What you need to do
Please output exactly the part of the records below that opens with the line containing "Task: Set resolution with the 1024 button" and closes with the line containing "The height and width of the screenshot is (1033, 1600).", both lines included, and nothing else.

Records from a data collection
******************************
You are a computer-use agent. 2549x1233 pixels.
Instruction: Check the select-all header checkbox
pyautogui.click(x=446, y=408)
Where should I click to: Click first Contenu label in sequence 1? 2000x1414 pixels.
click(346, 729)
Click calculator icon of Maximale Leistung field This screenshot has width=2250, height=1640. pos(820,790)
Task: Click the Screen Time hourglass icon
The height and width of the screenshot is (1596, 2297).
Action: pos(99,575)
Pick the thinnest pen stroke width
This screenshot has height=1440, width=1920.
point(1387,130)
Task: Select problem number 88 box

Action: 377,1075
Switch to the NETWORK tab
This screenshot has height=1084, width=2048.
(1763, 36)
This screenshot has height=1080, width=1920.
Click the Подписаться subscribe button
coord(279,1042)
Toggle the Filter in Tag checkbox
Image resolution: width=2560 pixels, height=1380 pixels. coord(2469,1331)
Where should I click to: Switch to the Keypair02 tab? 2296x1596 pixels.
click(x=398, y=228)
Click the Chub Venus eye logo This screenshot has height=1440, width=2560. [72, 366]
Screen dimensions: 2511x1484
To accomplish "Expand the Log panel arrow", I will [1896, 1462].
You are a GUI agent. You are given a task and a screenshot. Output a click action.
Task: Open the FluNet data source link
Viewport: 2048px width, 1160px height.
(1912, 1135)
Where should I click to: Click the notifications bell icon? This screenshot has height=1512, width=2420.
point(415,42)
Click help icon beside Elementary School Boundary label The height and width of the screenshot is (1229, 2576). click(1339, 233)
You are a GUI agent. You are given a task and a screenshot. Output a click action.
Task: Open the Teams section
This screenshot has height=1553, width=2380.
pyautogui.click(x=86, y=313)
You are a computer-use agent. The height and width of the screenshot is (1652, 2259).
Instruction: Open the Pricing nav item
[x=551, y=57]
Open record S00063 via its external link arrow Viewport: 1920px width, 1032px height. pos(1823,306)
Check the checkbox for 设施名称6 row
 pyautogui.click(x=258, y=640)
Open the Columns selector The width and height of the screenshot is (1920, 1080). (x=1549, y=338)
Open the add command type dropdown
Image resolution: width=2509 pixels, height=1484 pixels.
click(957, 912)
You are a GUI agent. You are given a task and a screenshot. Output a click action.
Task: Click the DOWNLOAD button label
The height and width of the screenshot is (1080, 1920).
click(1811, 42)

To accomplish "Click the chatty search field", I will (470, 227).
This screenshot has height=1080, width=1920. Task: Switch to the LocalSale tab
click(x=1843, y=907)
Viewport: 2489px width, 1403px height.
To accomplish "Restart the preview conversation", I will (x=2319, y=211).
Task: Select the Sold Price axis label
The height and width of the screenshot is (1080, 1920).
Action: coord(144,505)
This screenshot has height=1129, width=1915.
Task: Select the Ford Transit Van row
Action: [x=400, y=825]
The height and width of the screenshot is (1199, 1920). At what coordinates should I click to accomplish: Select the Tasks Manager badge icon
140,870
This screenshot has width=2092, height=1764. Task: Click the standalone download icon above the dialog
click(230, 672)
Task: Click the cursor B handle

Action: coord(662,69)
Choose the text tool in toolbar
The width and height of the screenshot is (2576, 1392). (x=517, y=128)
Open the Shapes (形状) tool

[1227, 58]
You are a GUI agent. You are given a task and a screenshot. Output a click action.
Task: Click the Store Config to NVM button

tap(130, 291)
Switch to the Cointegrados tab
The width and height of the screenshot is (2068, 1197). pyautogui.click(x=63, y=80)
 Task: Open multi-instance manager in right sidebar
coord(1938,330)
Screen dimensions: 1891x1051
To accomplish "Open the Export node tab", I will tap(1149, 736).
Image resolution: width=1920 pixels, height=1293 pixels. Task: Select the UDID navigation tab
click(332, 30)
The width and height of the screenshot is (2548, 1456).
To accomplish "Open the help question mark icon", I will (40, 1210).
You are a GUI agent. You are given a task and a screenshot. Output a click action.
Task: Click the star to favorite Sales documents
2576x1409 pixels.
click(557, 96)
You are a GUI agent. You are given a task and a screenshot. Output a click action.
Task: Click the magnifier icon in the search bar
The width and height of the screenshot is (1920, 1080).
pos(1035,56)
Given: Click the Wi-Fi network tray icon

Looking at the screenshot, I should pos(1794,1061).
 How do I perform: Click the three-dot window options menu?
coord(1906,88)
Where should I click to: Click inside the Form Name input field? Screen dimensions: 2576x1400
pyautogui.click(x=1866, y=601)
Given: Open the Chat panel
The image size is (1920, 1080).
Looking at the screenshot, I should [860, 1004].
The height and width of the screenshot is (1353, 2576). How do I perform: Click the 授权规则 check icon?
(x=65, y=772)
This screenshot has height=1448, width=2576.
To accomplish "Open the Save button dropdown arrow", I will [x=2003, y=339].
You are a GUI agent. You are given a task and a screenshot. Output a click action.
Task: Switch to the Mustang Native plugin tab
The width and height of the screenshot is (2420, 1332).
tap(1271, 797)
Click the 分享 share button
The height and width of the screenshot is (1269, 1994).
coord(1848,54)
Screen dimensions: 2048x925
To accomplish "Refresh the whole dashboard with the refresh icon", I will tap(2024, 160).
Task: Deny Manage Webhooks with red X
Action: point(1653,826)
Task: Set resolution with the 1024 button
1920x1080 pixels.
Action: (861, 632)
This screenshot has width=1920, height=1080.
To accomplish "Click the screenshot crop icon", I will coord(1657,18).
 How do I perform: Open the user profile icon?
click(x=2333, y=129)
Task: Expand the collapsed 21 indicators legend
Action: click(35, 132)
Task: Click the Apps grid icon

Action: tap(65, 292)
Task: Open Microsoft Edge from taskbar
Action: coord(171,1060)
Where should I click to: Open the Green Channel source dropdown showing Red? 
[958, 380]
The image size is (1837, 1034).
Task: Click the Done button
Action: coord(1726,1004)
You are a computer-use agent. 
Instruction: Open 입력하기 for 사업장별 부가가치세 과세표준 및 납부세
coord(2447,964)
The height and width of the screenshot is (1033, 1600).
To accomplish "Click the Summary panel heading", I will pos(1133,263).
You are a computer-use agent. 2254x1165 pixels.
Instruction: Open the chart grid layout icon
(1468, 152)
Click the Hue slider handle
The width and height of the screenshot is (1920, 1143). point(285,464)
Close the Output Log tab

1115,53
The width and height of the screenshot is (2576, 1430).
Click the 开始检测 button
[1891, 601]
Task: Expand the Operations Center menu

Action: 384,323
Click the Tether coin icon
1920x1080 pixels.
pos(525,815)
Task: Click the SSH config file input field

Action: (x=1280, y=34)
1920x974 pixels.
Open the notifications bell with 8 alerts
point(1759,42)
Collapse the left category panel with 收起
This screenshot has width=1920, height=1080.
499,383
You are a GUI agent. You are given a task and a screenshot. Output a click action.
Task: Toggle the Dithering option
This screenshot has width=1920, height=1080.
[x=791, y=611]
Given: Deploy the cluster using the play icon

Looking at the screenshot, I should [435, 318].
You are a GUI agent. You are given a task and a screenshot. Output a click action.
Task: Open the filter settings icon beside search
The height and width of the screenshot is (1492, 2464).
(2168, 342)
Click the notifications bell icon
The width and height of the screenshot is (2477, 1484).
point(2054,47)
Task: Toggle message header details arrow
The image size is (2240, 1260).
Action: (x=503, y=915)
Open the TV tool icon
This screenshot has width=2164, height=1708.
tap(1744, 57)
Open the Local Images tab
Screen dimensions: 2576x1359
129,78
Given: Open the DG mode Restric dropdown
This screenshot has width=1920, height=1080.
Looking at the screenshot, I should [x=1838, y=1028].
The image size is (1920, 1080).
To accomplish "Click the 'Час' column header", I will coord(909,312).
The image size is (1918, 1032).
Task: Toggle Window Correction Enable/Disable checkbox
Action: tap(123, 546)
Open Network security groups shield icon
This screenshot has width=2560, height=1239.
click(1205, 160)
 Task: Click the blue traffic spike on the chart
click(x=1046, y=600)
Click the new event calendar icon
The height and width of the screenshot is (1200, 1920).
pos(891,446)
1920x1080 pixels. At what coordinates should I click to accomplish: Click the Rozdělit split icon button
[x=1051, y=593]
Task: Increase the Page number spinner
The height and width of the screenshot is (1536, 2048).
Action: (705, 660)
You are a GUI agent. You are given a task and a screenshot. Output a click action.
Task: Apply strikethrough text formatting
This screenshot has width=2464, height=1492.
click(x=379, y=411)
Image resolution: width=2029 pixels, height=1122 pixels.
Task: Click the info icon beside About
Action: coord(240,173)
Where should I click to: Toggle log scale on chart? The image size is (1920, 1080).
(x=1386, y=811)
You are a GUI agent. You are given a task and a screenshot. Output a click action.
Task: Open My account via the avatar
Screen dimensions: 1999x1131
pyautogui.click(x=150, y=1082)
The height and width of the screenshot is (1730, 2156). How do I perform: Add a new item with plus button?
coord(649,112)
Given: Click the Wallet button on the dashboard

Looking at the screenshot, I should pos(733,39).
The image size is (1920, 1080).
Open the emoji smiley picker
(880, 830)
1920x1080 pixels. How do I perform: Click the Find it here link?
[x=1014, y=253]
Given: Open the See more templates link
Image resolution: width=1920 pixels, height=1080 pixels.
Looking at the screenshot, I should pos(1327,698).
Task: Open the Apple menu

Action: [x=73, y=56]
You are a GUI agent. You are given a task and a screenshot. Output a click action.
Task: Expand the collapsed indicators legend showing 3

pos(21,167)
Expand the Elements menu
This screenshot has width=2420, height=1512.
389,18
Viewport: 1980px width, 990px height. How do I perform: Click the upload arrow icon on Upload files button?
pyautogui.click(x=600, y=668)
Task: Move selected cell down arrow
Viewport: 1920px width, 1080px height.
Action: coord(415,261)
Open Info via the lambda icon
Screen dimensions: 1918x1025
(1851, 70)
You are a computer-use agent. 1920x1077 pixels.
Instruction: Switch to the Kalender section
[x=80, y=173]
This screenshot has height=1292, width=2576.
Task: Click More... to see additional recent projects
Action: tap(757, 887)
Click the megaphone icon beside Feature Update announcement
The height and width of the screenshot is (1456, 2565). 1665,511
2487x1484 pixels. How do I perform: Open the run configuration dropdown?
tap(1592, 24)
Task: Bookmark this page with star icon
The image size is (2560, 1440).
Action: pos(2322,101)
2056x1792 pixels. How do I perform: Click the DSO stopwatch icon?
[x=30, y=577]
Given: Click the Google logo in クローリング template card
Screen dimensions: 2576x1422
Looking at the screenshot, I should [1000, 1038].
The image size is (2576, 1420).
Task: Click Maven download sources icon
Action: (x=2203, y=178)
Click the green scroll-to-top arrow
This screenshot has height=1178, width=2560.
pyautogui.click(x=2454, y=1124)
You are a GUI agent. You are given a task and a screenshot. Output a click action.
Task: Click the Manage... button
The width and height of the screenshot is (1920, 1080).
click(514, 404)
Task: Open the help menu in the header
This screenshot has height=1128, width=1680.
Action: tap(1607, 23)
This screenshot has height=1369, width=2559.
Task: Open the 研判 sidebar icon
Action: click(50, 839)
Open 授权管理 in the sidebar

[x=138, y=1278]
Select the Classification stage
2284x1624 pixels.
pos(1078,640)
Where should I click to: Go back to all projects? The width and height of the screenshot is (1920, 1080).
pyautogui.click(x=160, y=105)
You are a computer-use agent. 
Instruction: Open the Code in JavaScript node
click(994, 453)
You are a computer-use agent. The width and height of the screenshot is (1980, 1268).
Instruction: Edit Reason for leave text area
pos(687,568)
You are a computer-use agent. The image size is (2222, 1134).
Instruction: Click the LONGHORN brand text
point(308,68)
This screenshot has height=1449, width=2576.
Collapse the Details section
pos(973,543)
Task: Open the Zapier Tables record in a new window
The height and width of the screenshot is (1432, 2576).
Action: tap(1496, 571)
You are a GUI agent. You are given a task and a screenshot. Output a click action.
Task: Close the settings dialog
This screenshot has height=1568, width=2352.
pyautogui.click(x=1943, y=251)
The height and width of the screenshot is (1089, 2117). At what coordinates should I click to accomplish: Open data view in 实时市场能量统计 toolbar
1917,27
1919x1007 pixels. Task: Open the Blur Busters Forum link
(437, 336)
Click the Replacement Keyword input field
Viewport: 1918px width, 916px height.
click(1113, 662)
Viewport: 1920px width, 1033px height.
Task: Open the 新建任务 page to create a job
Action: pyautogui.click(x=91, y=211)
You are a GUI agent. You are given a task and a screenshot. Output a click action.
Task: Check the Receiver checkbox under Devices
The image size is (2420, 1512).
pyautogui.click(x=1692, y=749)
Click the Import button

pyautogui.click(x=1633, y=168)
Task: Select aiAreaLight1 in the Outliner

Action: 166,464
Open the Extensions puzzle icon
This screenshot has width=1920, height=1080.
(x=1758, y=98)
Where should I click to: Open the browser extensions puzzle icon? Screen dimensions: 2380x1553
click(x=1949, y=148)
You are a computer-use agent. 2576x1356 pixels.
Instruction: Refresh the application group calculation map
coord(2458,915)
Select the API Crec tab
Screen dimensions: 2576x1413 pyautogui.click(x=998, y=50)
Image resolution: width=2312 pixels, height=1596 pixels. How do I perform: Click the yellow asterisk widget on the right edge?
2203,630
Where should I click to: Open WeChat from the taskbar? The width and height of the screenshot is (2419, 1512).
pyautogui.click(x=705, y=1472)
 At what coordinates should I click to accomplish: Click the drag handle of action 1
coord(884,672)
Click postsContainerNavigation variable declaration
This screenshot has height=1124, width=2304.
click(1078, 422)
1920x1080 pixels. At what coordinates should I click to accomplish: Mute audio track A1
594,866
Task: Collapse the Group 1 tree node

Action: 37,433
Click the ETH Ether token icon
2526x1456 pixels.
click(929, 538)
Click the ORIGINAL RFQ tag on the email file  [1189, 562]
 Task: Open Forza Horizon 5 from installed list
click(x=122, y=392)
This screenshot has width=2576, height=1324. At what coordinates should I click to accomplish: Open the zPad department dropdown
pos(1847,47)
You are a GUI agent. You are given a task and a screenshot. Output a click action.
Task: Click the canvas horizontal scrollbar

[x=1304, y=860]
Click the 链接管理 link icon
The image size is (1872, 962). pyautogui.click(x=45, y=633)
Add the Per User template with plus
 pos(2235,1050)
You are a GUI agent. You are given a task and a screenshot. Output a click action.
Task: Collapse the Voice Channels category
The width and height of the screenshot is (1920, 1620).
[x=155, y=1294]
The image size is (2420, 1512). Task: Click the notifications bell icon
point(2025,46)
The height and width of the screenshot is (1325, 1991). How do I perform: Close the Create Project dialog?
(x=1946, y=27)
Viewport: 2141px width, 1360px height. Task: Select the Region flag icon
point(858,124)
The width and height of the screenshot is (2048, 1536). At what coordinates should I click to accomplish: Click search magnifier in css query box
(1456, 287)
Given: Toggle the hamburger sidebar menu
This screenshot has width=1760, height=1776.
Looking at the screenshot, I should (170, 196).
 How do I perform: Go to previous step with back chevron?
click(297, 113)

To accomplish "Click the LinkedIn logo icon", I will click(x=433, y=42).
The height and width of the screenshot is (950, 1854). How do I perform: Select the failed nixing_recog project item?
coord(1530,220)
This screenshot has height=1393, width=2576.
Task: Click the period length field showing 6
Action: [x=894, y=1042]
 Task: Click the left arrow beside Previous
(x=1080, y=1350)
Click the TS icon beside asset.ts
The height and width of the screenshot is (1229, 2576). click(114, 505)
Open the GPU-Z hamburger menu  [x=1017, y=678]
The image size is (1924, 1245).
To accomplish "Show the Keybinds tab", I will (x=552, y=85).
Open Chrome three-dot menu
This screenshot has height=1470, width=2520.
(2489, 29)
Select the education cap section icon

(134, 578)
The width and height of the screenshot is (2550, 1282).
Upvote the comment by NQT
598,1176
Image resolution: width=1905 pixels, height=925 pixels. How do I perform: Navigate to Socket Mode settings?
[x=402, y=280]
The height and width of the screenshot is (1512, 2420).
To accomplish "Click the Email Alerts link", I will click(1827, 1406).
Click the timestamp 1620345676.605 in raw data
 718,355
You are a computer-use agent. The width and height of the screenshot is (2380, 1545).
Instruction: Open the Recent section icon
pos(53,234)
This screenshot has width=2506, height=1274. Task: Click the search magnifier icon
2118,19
******************************
Exercise output
Task: Set resolution with the 1024 button
1920x1080 pixels.
Action: (861, 632)
This screenshot has width=1920, height=1080.
To accomplish "Click the screenshot crop icon", I will coord(1657,18).
 How do I perform: Open the user profile icon?
click(x=2333, y=129)
Task: Expand the collapsed 21 indicators legend
Action: click(35, 132)
Task: Click the Apps grid icon

Action: tap(65, 292)
Task: Open Microsoft Edge from taskbar
Action: coord(171,1060)
Where should I click to: Open the Green Channel source dropdown showing Red? 
[958, 380]
The image size is (1837, 1034).
Task: Click the Done button
Action: coord(1726,1004)
You are a computer-use agent. 
Instruction: Open 입력하기 for 사업장별 부가가치세 과세표준 및 납부세
coord(2447,964)
The height and width of the screenshot is (1033, 1600).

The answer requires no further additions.